>> begin
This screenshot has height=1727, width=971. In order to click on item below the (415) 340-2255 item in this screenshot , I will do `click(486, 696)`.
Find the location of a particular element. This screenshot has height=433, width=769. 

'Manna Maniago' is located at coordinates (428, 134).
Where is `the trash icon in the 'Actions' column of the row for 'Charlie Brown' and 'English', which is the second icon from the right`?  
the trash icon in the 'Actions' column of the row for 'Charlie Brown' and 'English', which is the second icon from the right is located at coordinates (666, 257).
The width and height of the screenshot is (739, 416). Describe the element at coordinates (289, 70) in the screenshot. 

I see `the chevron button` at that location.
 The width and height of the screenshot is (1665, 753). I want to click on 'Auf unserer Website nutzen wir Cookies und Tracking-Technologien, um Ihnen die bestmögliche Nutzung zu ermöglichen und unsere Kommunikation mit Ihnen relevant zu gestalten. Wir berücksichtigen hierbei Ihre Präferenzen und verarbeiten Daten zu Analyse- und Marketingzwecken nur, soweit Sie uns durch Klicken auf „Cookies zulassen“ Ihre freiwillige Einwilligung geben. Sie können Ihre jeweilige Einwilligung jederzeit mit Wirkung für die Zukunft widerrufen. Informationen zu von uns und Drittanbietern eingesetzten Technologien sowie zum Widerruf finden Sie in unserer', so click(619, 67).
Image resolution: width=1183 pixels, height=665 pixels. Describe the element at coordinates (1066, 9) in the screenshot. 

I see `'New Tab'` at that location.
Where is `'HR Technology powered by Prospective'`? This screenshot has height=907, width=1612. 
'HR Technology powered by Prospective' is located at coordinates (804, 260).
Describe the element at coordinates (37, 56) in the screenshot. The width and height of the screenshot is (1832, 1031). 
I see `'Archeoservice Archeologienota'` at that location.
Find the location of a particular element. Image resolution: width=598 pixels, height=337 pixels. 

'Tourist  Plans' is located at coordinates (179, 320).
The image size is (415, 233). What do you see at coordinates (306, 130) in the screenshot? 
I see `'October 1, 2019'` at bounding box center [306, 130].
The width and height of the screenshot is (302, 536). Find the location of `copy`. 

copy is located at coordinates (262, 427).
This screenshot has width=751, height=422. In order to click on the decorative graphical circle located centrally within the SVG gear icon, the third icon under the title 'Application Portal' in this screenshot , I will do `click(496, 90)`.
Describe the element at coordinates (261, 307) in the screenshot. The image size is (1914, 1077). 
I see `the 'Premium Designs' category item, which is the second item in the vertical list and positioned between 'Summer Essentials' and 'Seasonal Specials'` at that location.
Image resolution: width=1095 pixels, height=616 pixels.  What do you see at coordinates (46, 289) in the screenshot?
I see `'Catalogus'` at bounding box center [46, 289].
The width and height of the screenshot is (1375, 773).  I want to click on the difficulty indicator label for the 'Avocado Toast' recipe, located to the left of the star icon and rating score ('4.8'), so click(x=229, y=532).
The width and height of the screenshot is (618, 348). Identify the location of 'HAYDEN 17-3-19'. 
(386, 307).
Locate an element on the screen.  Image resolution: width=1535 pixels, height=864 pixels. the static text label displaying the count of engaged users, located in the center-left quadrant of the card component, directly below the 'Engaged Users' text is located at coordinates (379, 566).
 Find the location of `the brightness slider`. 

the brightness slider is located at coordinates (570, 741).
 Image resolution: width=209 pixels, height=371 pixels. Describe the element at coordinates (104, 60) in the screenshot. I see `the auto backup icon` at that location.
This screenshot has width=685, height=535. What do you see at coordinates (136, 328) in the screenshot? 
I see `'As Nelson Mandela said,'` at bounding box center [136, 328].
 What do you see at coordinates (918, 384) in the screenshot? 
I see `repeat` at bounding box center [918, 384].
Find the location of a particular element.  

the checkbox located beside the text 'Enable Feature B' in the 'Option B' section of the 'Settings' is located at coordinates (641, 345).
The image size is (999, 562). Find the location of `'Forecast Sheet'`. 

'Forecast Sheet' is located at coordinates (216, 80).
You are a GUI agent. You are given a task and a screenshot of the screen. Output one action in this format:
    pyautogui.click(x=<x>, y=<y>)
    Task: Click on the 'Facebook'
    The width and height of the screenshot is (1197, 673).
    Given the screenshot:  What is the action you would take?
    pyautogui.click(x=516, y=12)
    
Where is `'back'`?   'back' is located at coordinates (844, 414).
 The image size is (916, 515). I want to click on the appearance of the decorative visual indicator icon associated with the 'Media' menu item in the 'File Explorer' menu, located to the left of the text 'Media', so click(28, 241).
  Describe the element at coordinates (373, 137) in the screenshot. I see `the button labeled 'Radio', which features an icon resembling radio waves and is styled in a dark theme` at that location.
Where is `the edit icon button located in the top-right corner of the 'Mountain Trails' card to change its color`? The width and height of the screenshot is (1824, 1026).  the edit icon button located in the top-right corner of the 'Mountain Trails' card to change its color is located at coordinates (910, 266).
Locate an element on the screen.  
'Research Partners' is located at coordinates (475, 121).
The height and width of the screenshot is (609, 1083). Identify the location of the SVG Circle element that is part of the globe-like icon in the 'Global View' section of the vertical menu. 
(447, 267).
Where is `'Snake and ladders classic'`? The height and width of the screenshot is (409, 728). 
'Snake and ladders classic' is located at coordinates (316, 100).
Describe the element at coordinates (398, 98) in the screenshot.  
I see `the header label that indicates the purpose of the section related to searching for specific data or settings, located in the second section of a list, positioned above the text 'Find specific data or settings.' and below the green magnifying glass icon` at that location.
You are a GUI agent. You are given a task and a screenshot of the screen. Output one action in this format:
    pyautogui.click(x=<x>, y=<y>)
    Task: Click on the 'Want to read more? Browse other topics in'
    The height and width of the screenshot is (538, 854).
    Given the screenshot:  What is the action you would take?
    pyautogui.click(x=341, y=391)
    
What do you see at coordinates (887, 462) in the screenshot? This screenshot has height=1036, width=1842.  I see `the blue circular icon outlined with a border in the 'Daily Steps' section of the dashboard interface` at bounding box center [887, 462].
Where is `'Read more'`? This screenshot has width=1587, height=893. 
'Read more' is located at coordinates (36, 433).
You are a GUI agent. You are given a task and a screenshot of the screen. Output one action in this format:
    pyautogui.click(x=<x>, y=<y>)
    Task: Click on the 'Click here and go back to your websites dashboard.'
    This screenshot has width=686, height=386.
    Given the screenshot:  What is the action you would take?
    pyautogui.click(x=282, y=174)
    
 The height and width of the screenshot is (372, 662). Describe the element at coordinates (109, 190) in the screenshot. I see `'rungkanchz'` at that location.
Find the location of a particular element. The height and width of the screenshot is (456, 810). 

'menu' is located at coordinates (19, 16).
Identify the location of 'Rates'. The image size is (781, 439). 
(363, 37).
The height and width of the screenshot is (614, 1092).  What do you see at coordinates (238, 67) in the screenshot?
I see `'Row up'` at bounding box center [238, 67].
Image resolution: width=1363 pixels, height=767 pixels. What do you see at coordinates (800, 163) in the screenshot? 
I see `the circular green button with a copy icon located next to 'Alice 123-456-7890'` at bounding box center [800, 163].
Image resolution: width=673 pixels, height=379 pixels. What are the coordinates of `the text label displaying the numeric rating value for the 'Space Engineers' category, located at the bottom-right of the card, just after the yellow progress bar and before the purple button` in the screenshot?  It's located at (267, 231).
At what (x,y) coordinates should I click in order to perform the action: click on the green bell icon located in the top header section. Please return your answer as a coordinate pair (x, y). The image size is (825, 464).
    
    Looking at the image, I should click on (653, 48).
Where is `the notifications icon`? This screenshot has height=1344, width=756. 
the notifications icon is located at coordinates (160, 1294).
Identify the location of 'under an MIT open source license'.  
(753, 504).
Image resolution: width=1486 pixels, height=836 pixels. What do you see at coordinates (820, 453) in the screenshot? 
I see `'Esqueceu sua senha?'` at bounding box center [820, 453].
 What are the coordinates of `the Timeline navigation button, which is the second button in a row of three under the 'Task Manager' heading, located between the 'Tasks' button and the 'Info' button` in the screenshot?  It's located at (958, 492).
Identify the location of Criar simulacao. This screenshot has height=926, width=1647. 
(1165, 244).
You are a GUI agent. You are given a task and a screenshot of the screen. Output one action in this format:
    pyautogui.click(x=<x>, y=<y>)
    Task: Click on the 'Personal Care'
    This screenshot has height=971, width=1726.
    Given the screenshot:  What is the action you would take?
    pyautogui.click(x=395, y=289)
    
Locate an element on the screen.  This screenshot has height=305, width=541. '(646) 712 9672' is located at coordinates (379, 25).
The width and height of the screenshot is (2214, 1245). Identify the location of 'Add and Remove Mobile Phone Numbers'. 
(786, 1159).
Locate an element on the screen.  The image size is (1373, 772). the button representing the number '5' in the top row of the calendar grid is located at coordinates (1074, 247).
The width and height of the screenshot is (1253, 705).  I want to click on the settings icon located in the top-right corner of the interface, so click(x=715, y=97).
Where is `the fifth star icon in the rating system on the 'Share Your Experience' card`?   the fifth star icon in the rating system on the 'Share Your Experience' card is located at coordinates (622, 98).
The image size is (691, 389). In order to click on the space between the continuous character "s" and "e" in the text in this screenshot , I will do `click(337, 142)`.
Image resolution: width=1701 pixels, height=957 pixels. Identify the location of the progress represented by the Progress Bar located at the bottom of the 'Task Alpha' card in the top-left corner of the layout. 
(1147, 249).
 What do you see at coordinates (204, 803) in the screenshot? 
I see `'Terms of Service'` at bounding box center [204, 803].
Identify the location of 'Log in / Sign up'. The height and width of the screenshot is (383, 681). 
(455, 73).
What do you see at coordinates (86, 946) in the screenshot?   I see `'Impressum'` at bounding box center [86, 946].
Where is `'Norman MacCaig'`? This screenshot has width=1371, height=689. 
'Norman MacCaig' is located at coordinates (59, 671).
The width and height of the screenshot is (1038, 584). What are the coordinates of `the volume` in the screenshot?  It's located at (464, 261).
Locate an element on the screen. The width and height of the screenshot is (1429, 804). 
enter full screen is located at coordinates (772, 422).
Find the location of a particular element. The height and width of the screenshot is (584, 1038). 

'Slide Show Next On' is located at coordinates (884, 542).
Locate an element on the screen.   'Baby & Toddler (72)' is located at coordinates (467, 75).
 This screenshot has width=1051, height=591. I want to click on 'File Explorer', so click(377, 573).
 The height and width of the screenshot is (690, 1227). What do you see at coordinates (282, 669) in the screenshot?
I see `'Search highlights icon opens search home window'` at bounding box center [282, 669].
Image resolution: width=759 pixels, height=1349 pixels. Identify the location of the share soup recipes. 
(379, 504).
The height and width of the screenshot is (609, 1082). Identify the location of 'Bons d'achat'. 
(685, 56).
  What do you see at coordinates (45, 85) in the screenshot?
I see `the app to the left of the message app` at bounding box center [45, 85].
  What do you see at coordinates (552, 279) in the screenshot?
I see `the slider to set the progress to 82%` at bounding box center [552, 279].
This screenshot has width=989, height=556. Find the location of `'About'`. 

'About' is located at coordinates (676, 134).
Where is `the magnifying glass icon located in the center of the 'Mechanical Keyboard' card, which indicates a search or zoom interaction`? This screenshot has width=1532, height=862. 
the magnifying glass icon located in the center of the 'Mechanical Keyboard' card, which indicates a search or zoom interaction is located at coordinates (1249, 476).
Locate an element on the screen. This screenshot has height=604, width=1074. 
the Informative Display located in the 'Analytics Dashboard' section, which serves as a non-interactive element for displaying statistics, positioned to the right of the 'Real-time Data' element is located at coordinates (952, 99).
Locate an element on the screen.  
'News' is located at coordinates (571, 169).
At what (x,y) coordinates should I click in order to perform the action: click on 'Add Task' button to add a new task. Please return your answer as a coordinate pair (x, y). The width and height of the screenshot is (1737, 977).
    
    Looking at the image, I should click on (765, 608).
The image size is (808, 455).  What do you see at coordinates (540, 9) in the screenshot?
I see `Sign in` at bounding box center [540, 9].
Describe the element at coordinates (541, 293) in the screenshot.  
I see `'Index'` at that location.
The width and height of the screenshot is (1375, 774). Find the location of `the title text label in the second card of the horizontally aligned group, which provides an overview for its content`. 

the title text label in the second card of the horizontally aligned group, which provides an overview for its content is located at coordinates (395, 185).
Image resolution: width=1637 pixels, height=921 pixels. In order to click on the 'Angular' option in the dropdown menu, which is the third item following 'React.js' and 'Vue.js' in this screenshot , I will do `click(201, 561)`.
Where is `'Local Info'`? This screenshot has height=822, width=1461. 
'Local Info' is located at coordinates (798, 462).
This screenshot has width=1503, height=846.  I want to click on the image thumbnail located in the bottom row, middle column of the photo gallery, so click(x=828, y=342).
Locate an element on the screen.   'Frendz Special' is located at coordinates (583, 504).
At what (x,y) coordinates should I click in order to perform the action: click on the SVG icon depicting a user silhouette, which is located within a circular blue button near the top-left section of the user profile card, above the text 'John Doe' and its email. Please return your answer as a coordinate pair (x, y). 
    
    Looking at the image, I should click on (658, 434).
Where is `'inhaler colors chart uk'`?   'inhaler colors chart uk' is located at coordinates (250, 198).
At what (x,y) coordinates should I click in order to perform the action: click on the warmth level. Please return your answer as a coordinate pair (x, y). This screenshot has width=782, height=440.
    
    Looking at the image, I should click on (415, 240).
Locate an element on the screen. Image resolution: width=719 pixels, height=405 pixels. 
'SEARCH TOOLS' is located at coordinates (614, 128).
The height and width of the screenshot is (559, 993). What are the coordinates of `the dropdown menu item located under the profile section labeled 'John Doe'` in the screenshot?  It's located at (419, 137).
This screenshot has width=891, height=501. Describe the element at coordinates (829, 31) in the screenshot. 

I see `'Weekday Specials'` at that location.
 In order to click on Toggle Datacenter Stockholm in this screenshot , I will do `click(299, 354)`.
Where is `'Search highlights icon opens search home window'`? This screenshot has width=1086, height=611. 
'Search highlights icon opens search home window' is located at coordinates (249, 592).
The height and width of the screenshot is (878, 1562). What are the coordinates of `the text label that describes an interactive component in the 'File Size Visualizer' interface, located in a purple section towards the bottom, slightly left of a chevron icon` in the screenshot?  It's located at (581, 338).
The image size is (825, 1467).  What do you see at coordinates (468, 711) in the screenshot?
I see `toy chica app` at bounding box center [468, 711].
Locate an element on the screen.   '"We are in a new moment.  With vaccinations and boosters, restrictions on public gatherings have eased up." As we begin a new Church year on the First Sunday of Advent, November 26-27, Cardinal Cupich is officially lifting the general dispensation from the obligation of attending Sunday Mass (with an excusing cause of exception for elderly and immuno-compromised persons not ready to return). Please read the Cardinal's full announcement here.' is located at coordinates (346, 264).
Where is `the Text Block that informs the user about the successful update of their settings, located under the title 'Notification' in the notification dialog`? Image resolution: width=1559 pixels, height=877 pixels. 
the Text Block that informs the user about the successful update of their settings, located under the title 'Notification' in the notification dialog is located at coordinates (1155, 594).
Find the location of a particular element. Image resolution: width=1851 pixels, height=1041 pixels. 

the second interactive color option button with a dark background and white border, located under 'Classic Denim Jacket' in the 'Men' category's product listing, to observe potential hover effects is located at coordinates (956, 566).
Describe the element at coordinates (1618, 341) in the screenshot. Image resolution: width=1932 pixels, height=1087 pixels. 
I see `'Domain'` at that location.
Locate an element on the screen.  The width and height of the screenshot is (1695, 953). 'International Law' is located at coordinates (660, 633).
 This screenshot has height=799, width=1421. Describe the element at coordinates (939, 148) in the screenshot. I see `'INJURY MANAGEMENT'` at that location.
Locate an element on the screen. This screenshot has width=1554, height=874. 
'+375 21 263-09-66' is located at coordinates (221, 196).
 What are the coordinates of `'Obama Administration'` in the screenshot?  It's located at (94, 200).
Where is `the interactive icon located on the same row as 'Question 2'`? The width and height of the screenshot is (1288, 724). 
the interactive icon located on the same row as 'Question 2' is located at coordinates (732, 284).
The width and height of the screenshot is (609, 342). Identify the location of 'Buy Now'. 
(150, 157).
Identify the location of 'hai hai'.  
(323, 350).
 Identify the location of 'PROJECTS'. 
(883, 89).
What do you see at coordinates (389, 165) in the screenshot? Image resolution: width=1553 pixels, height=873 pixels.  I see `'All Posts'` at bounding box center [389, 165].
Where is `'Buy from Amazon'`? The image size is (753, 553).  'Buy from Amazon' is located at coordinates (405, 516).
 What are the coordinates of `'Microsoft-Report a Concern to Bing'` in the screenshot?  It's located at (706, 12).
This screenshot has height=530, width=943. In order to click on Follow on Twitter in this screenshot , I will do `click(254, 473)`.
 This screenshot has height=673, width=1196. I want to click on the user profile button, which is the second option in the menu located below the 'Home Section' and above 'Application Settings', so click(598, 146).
>> end
Could you copy out, word for word, the records above from the line with "is (584, 1038)." up to and including the line with "the Informative Display"?

Find the location of a particular element. The height and width of the screenshot is (584, 1038). 

'Slide Show Next On' is located at coordinates (884, 542).
Locate an element on the screen.   'Baby & Toddler (72)' is located at coordinates (467, 75).
 This screenshot has width=1051, height=591. I want to click on 'File Explorer', so click(377, 573).
 The height and width of the screenshot is (690, 1227). What do you see at coordinates (282, 669) in the screenshot?
I see `'Search highlights icon opens search home window'` at bounding box center [282, 669].
Image resolution: width=759 pixels, height=1349 pixels. Identify the location of the share soup recipes. 
(379, 504).
The height and width of the screenshot is (609, 1082). Identify the location of 'Bons d'achat'. 
(685, 56).
  What do you see at coordinates (45, 85) in the screenshot?
I see `the app to the left of the message app` at bounding box center [45, 85].
  What do you see at coordinates (552, 279) in the screenshot?
I see `the slider to set the progress to 82%` at bounding box center [552, 279].
This screenshot has width=989, height=556. Find the location of `'About'`. 

'About' is located at coordinates (676, 134).
Where is `the magnifying glass icon located in the center of the 'Mechanical Keyboard' card, which indicates a search or zoom interaction`? This screenshot has width=1532, height=862. 
the magnifying glass icon located in the center of the 'Mechanical Keyboard' card, which indicates a search or zoom interaction is located at coordinates (1249, 476).
Locate an element on the screen. This screenshot has height=604, width=1074. 
the Informative Display located in the 'Analytics Dashboard' section, which serves as a non-interactive element for displaying statistics, positioned to the right of the 'Real-time Data' element is located at coordinates (952, 99).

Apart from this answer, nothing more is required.